Exercise set |
A – In the email about Emms and MELPA, copy out the passage starting with "Clément Pit-Claudel <address@hidden>" and going on through "Emms to ELPA.", putting "music player" in place of "media player".
B – In the email about Emms and MELPA, how long ago was EMMS added to MELPA?
C – Can you carry on the email about Emms and MELPA after its last sentence?

Passage provided |
□ □ □
Date: Mon, 18 May 2020 13:30:16 -0400
User-agent: Gnus/5.13 (Gnus v5.13) Emacs/27.0.91 (gnu/linux)

Clément Pit-Claudel <address@hidden> writes:

> On 18/05/2020 11.22, Yoni Rabkin wrote:
>> I'm the maintainer of GNU/Emms (a media player for Emacs). The people
>> who distribute Emms on MELPA do a poor job of it (see below), and have
>> never communicated with us, the Emms developers about it (not even
>> once). I only discovered about it by chance recently when I went out to
>> figure out what M/ELPA is, and how I can add Emms to ELPA.
>> 
>> What the MEPLA people are doing that I don't like:
>
> I think you're a bit harsh with the MELPA folks. EMMS was added to
> MELPA eight years ago, back when it was just getting started, so I
> wouldn't judge based on that.  See below re. contacting package
> authors.

I apologize for being harsh. I shouldn't have done that.

I re-read what I've written below to see if it is harsh. It is
opinionated, I don't think it is harsh. If it is harsh, please don't
hesitate to point it out. I'll be happy for pointers on how to make my
writing more kind.
□ □ □
Available data |
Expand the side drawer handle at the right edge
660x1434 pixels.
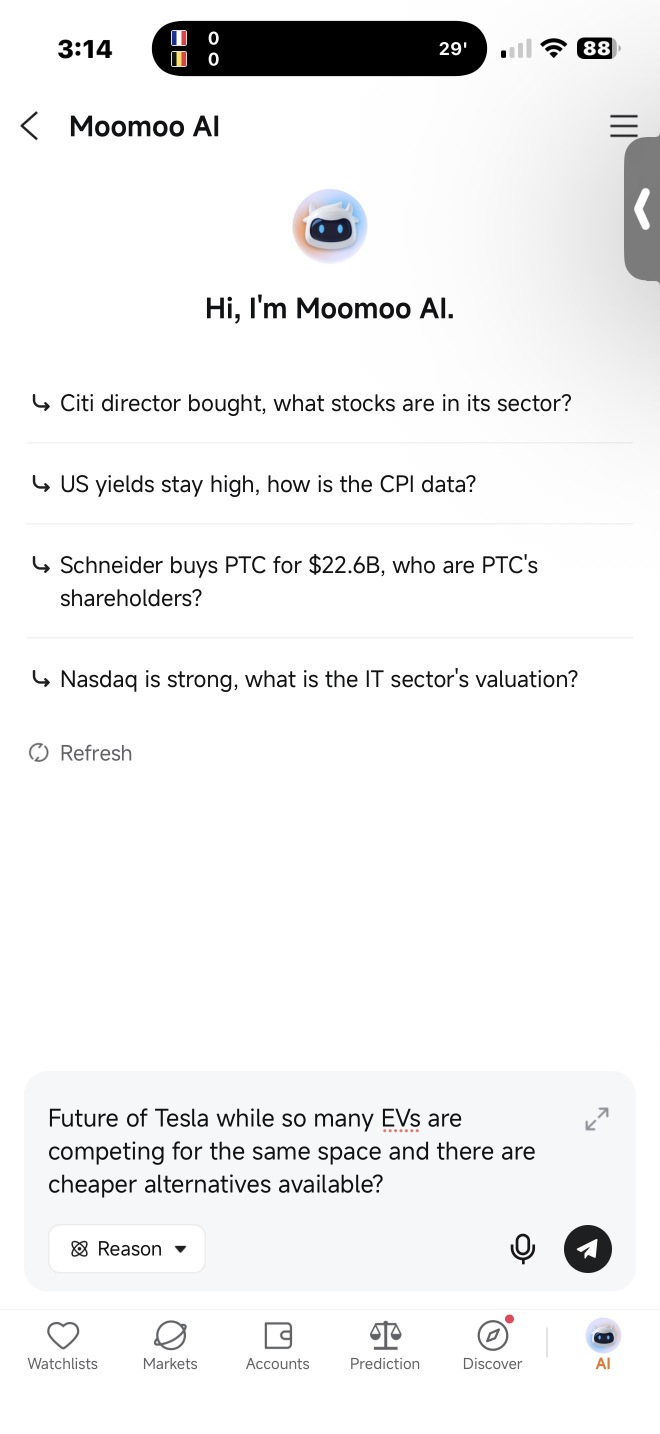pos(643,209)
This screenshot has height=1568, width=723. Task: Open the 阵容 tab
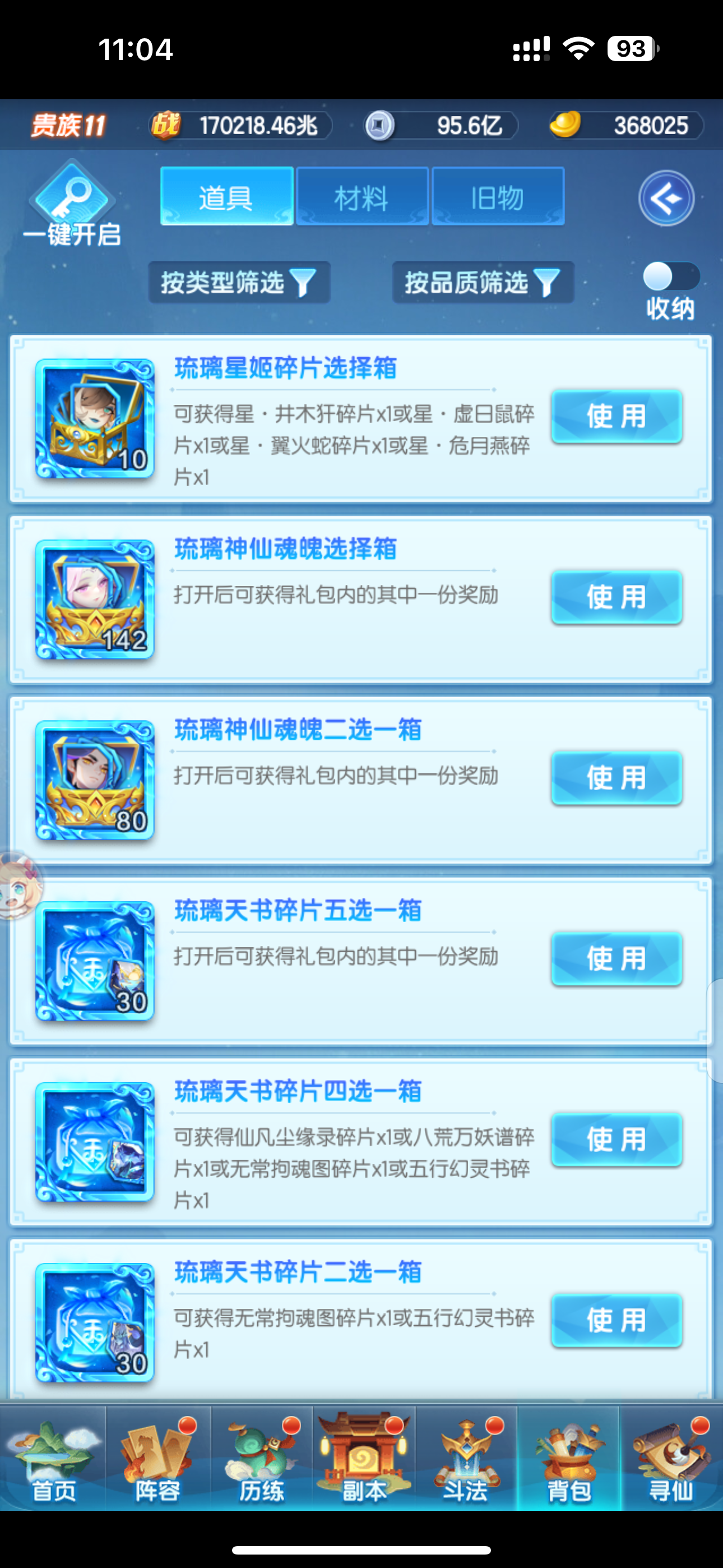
□ □ □
Answers to each task |
A –
Clément Pit-Claudel <address@hidden> writes:

> On 18/05/2020 11.22, Yoni Rabkin wrote:
>> I'm the maintainer of GNU/Emms (a music player for Emacs). The people
>> who distribute Emms on MELPA do a poor job of it (see below), and have
>> never communicated with us, the Emms developers about it (not even
>> once). I only discovered about it by chance recently when I went out to
>> figure out what M/ELPA is, and how I can add Emms to ELPA.

B – Eight years ago.

C –
>>     * Associate Emms with several Emms extensions that live only on
>>       MELPA and that we, the Emms developers, have never heard
>>       about. This would give anyone accessing Emms via MELPA that those
>>       extensions are somehow a part of Emms, when they are not.
>
> What do you mean by this?  MELPA is the same as ELPA in this regard:
> anyone can publish an "emms-xyz" package, right?

The site, https://melpa.org/#/emms, lists a number of projects under
"needed by". But there is no differentiation between Emms, a GNU
project, and those "needed by" projects.

I agree that it is their right to distribute Emms as they wish as long
as they abide by the terms of the license, but I do not agree that their
particular form of distribution is good for Emms (no quality control for
those "needed by" projects; do they even work?) or if it is good for the
people who enjoy Emms (maybe they steer people to use proprietary
services.)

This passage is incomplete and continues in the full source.